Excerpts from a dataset
● ● ● ● ● ● ●

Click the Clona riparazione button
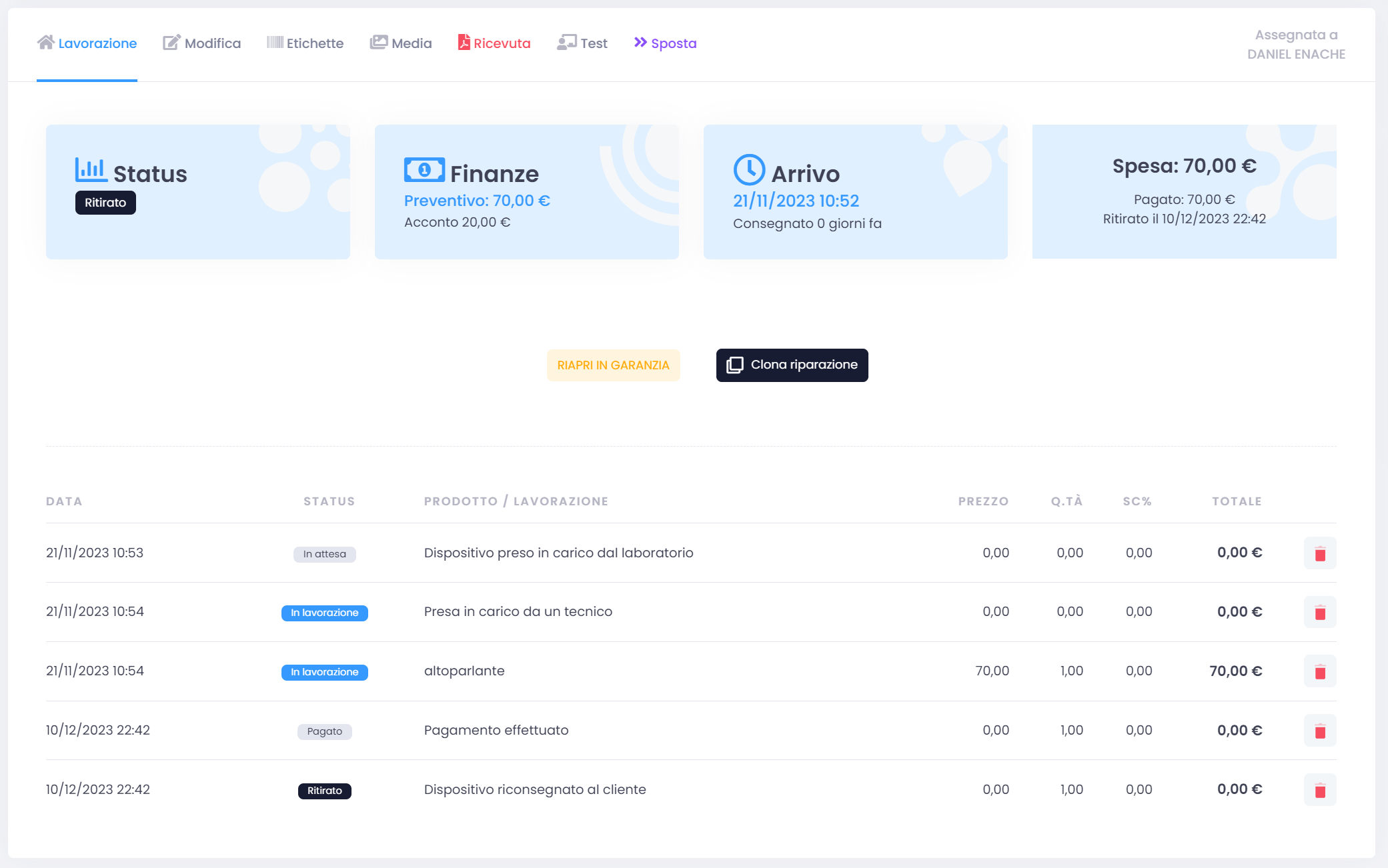The width and height of the screenshot is (1388, 868). pyautogui.click(x=792, y=365)
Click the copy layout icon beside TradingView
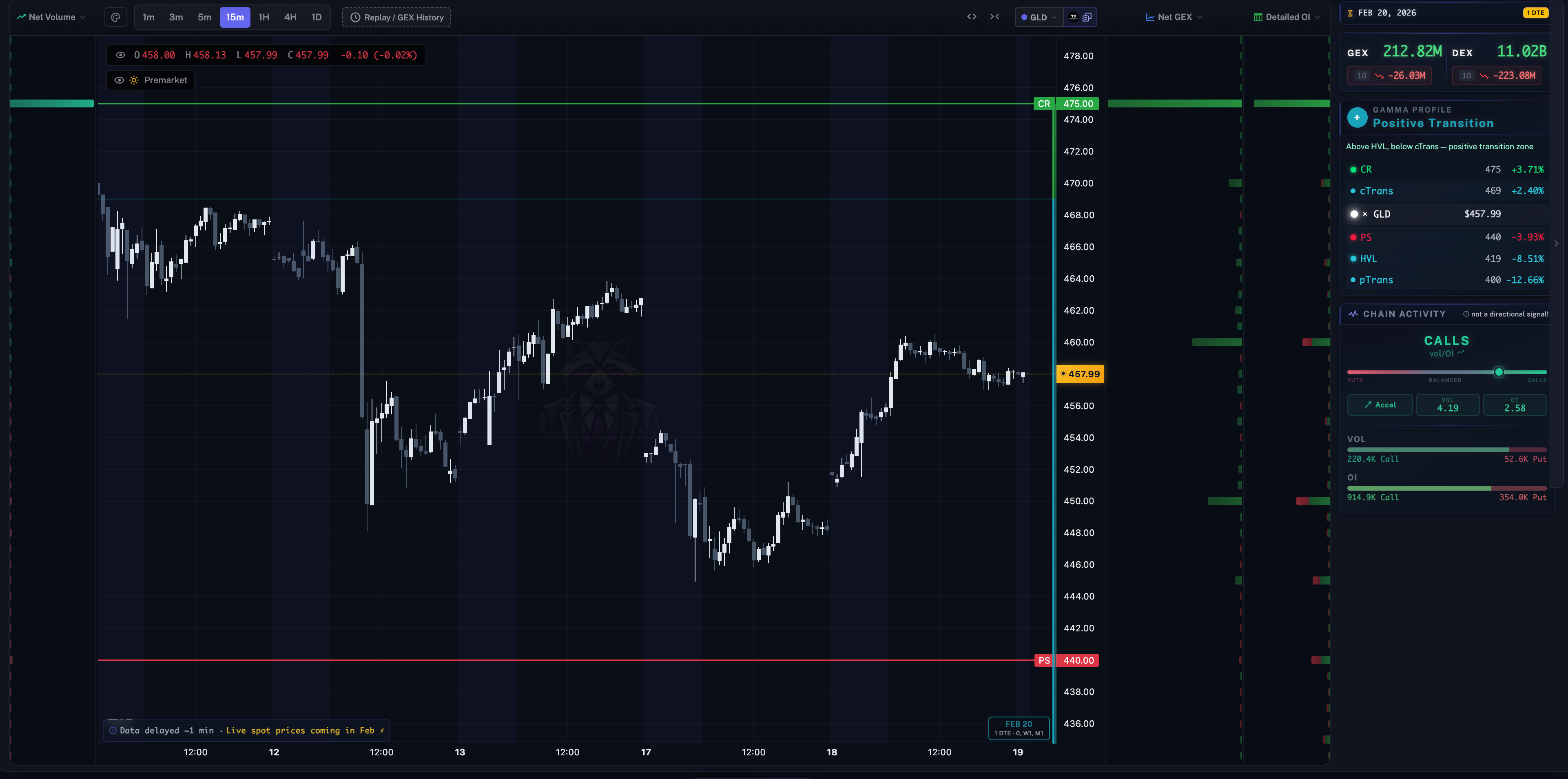This screenshot has height=779, width=1568. 1087,17
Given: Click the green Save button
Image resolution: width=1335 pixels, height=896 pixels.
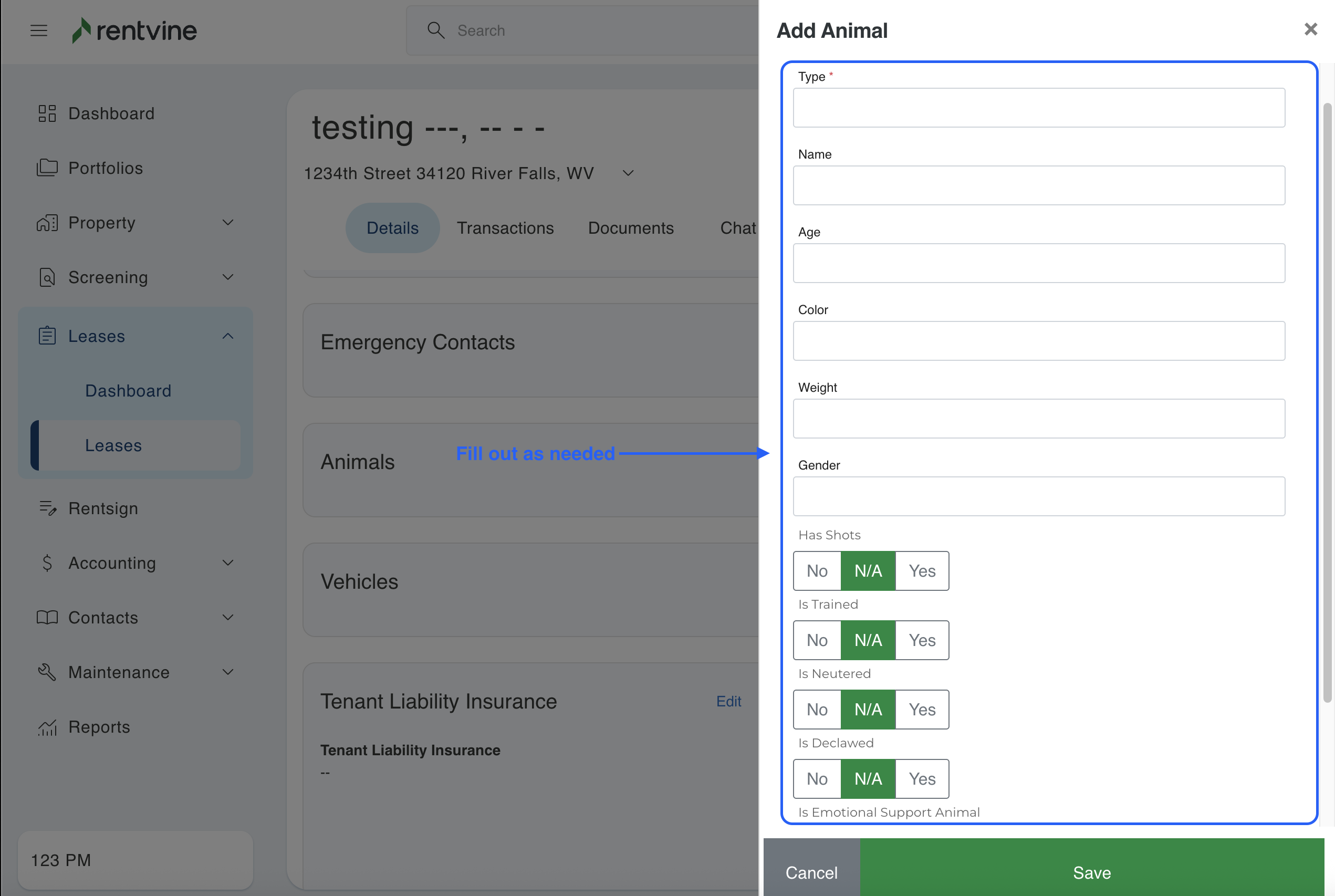Looking at the screenshot, I should [1092, 872].
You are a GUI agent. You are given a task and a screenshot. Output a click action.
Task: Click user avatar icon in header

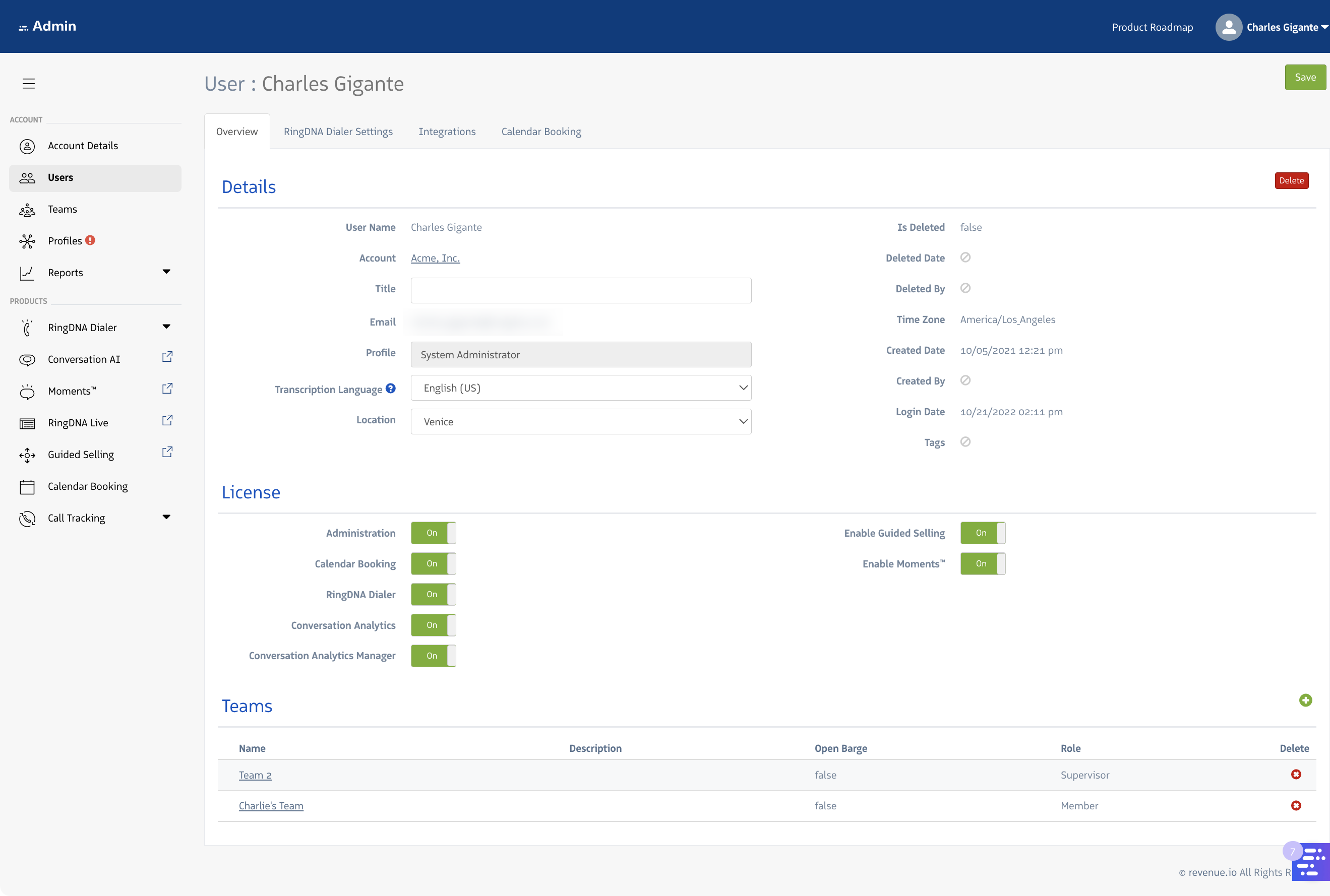coord(1228,27)
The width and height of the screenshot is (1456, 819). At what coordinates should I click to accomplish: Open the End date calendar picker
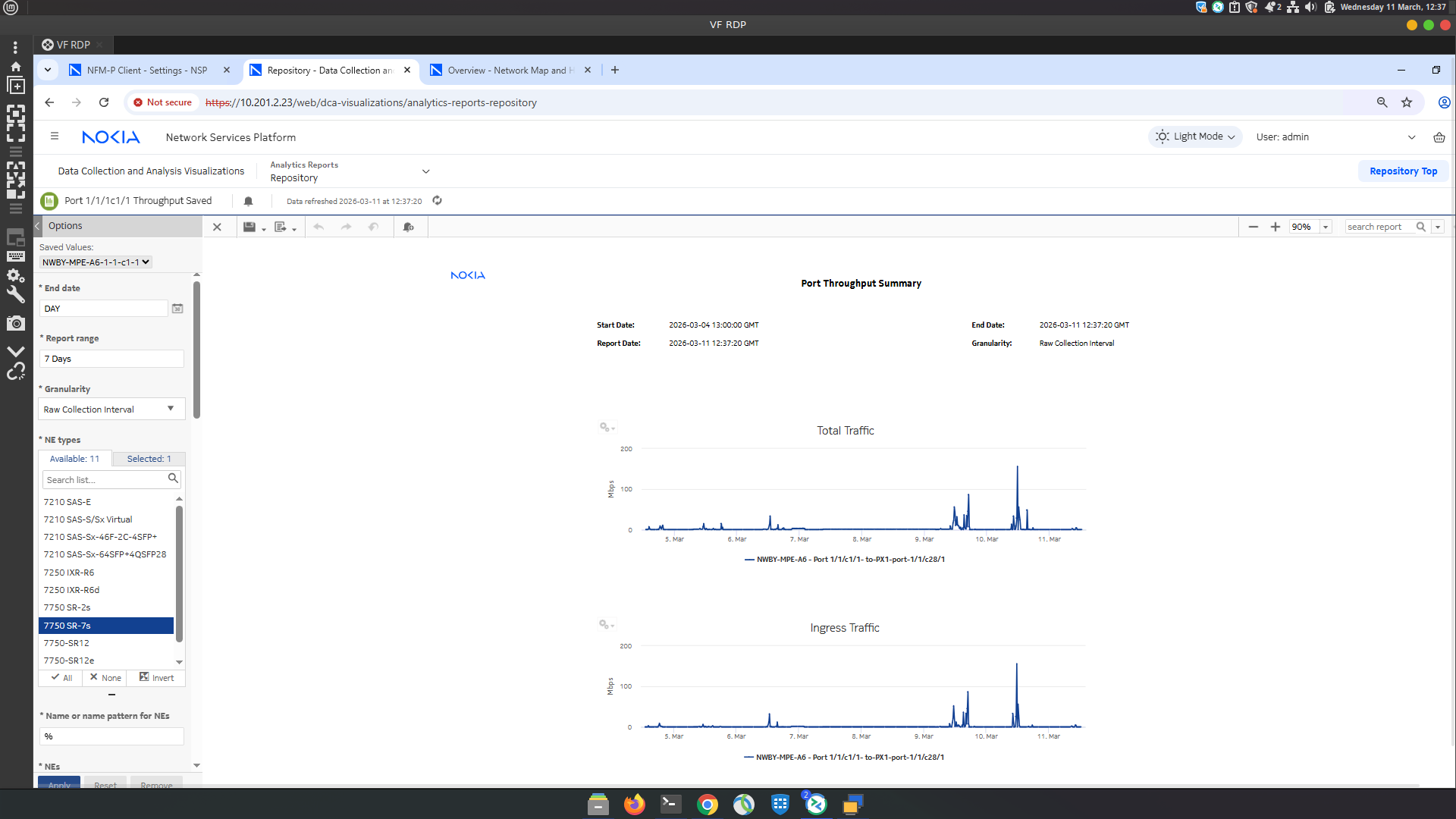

● ● ● ● ● ● ●

→ TASK PROMPT:
Reproduce the lines above exactly, please, but not the pictures in them.

→ FINISHED EXERCISE:
Click the Clona riparazione button
The width and height of the screenshot is (1388, 868). pyautogui.click(x=792, y=365)
Click the copy layout icon beside TradingView
This screenshot has height=779, width=1568. 1087,17
Given: Click the green Save button
Image resolution: width=1335 pixels, height=896 pixels.
Looking at the screenshot, I should [1092, 872].
You are a GUI agent. You are given a task and a screenshot. Output a click action.
Task: Click user avatar icon in header

coord(1228,27)
The width and height of the screenshot is (1456, 819). At what coordinates should I click to accomplish: Open the End date calendar picker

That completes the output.